The ex-Confederate colonel who kept the inn surveyed him leisurely. "Glenn's house lies about thirty miles up in the Balsam Range," he said deliberately. "The passes are dangerous in daylight: it would be impossible to make the ascent at night. I shall not be able to find a guide for you until to-morrow."

Van Ness was exhausted in mind and body. The night's rest was tempting.

"I shall find her at this man Glenn's? She will not go farther?"

The colonel laughed: "Not unless she turns hermit or takes up her lodging with the wild beasts. Glenn's hut is the last human habitation on the mountains. You have her, sure."

"Then I will take supper and a bed."

He slept soundly that night, and sipped his coffee at breakfast comfortably, smiling now and then to himself. The silly creature was making herself happy this morning in the mountain-fastness, going over her father's old haunts, thinking that she was hidden where he would never find her. But how easily he had run her down! The horses and guide were waiting at the door. Before the sun set he would have her in his hold securely, as easily as he could grasp that bird in its cage yonder.

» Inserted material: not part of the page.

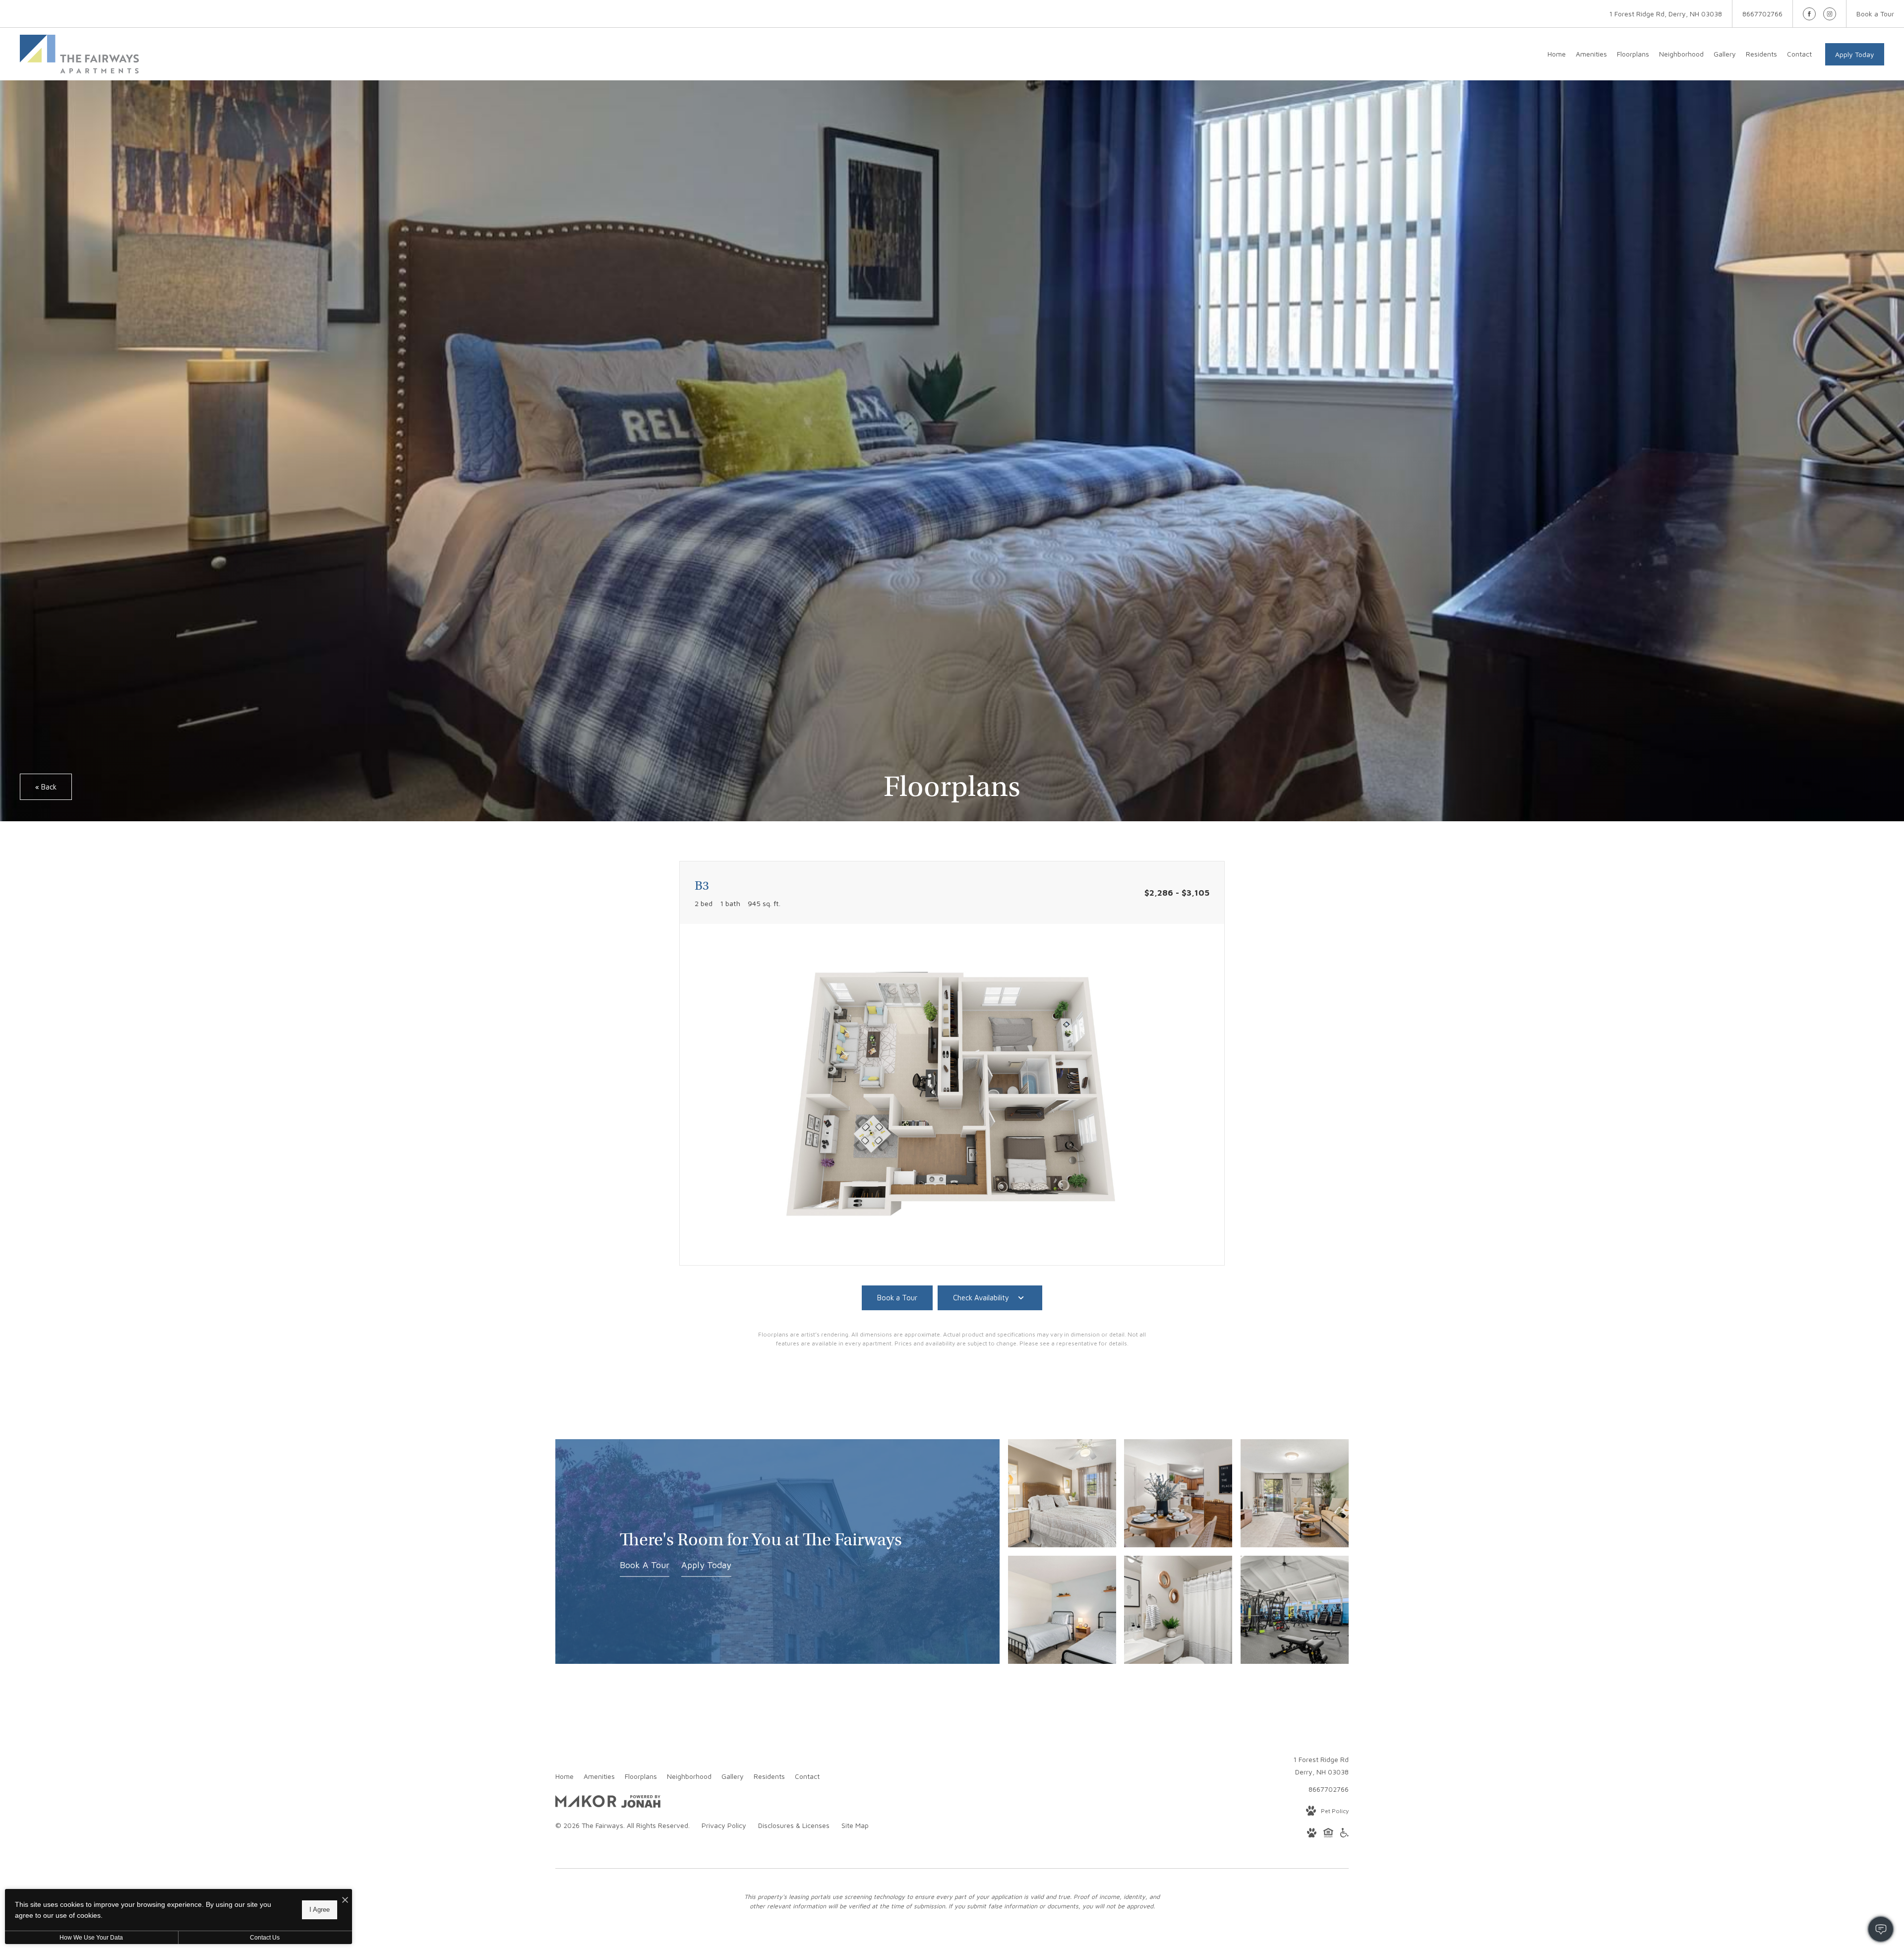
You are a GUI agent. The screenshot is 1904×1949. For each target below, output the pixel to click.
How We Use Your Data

Glenn's house was in fact but a rambling log hut built under the shelter of one of the peaks of the Old Black. The Appalachian ranges at this point reach their highest altitude on the continent. The unbroken primeval forest came up to the very door of the hut. A few feet off a stream, the head-water of the Swannanoa, dashed over the precipice.

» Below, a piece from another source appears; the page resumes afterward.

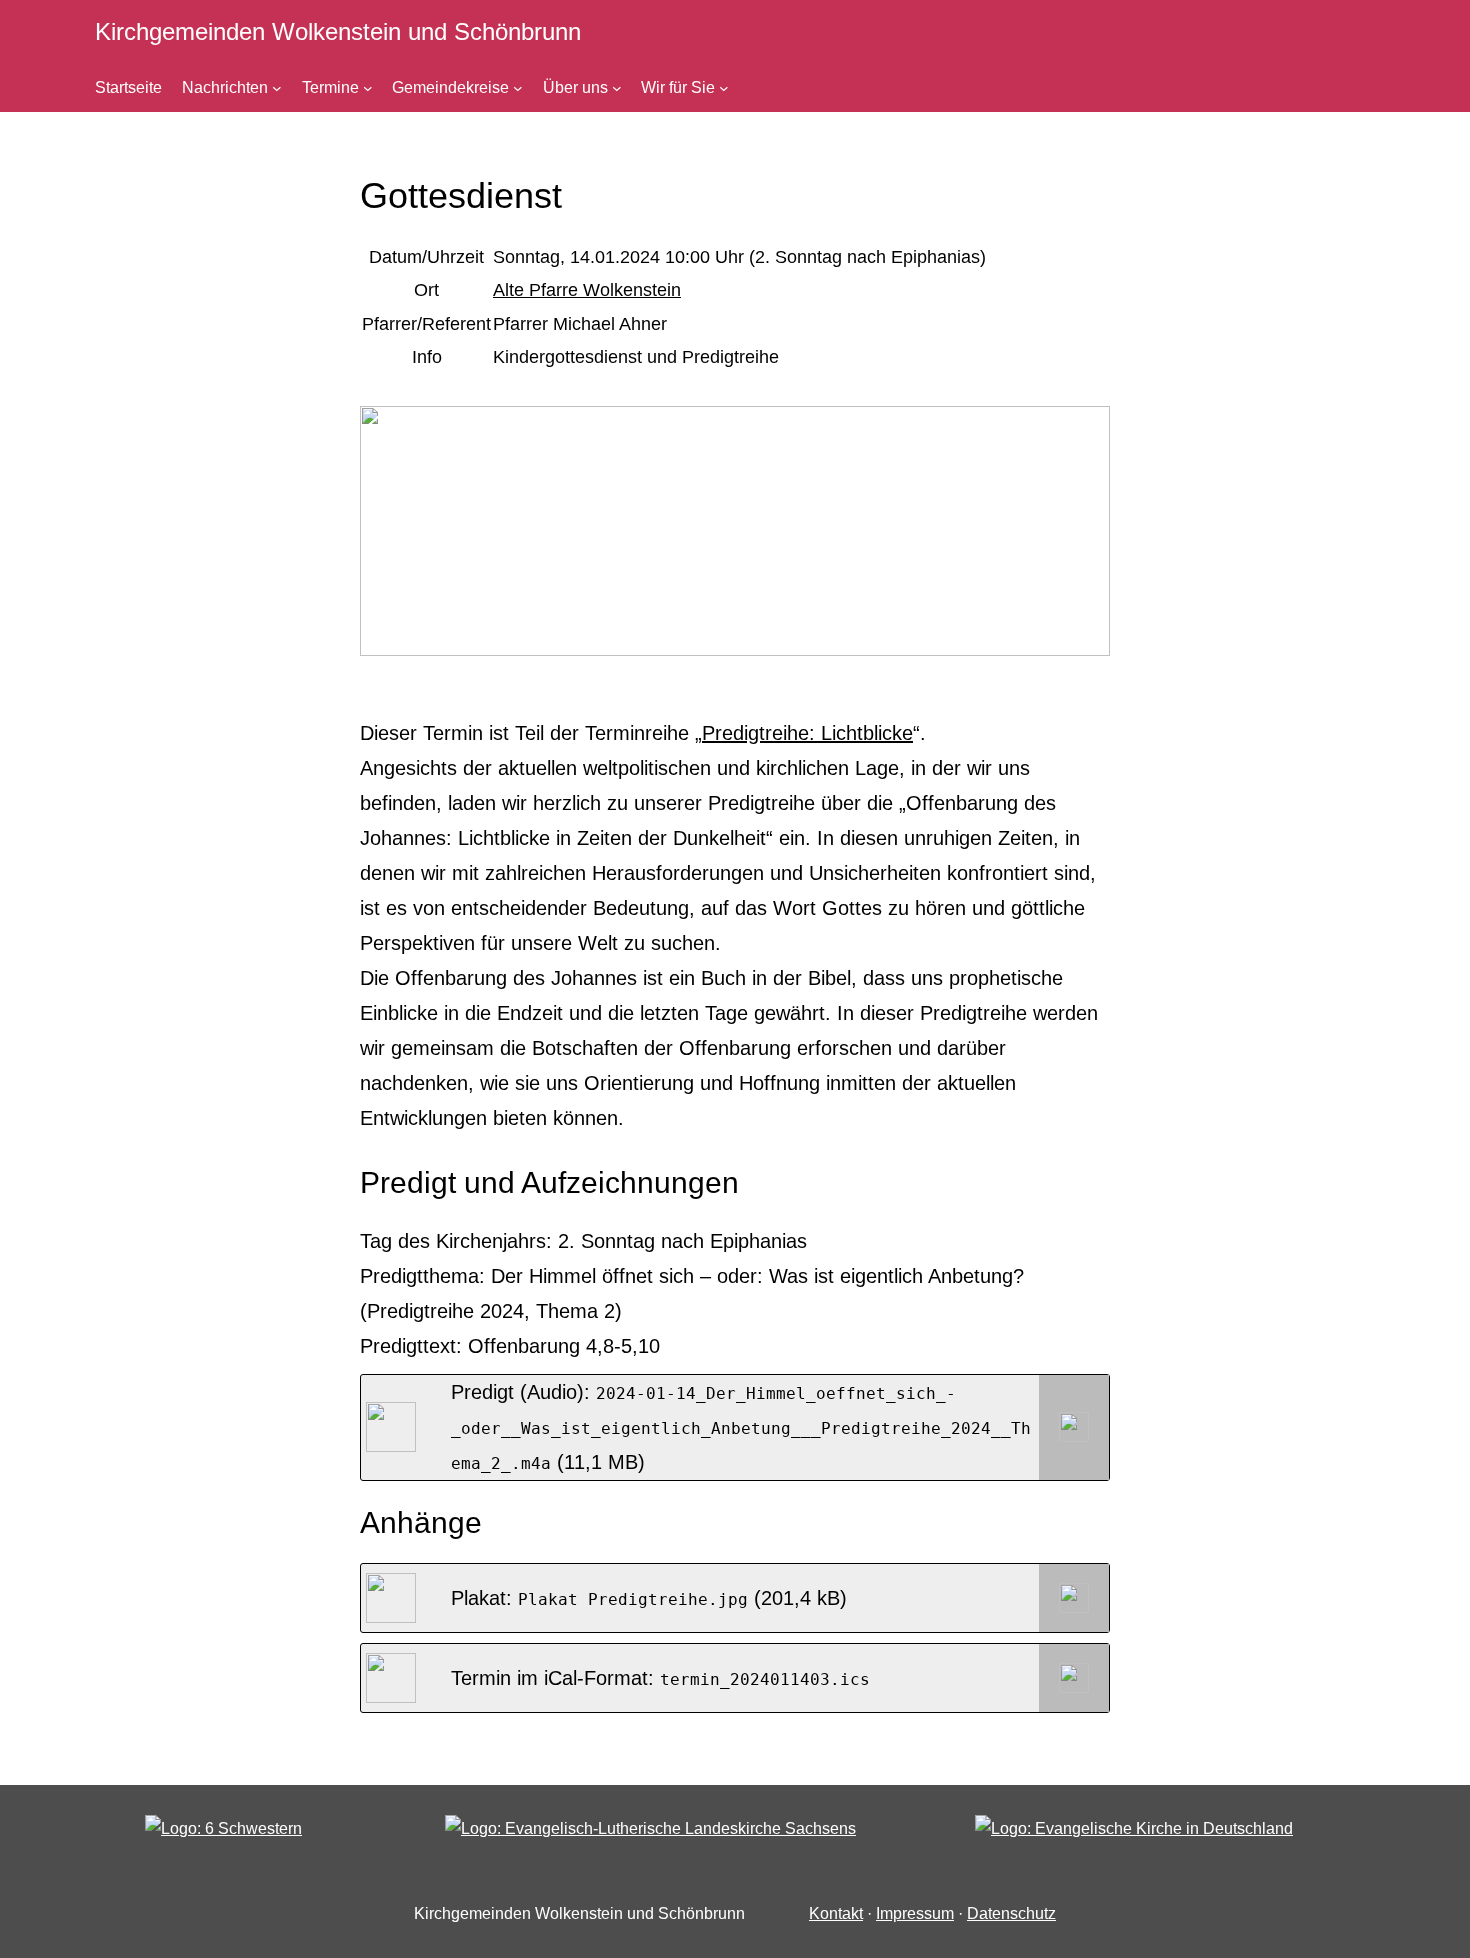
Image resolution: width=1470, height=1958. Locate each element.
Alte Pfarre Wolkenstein (587, 290)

As the sun was setting that evening, the old hunter's wife waited in the door to meet Jane, who came slowly down the gorge, with the dog beside her. The two women stood together watching the red ball of fire go down behind Old Craggy. It threw sharp shafts of light into the heavy cloud that hung halfway up the peak, while overhead the sky was green and translucent as the sea.

The hunter's wife did not speak to Jane as she stood beside her, and did not watch her. The incurious habit of silence of these mountaineers rested the girl. They had been her friends when she was a little girl: she had come back, as sure of finding their friendship as the rock on which their house was built. She had come up with her heart and brain full of unwholesome sickness to be cured in these silent solitudes of the world. The cure was begun. Her eye was clearer, the hopeless load was lifted from her life. What did pain matter? Or death? There was about her here a great repose in which these things faded out.